### Exercise materials

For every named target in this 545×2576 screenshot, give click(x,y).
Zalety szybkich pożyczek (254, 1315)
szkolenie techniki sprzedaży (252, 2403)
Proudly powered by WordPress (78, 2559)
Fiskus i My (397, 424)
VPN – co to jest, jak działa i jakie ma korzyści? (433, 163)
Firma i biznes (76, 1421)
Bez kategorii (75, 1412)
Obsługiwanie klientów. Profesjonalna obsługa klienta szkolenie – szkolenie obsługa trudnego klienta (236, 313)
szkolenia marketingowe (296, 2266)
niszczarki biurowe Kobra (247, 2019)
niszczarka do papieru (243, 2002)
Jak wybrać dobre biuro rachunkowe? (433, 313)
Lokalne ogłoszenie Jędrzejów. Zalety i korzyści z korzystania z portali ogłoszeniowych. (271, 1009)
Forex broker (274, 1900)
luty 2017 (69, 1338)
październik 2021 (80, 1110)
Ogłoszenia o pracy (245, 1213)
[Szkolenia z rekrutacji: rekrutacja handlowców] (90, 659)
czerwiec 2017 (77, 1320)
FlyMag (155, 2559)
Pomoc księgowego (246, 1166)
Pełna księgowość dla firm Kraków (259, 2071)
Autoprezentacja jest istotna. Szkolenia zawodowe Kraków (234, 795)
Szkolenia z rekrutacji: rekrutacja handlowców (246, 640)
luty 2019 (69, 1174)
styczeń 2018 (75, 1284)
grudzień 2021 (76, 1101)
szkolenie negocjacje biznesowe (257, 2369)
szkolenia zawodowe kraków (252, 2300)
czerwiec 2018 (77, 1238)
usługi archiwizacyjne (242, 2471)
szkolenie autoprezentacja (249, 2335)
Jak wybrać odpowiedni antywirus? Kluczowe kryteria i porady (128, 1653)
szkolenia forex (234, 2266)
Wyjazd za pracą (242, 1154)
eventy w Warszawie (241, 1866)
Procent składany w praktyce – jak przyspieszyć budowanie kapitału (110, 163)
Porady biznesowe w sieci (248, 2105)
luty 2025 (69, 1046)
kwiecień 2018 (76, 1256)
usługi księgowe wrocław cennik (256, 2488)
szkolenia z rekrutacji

### Directions for this task
All lines from the one that contains "szkolenie autoprezentacja (249, 2335)" through the end of the material are to be quoted exactly, with both ends included.

### Result of this exercise
szkolenie autoprezentacja (249, 2335)
Jak wybrać odpowiedni antywirus? Kluczowe kryteria i porady (128, 1653)
szkolenia forex (234, 2266)
Wyjazd za pracą (242, 1154)
eventy w Warszawie (241, 1866)
Procent składany w praktyce – jak przyspieszyć budowanie kapitału (110, 163)
Porady biznesowe w sieci (248, 2105)
luty 2025 (69, 1046)
kwiecień 2018 (76, 1256)
usługi księgowe wrocław cennik (256, 2488)
szkolenia z rekrutacji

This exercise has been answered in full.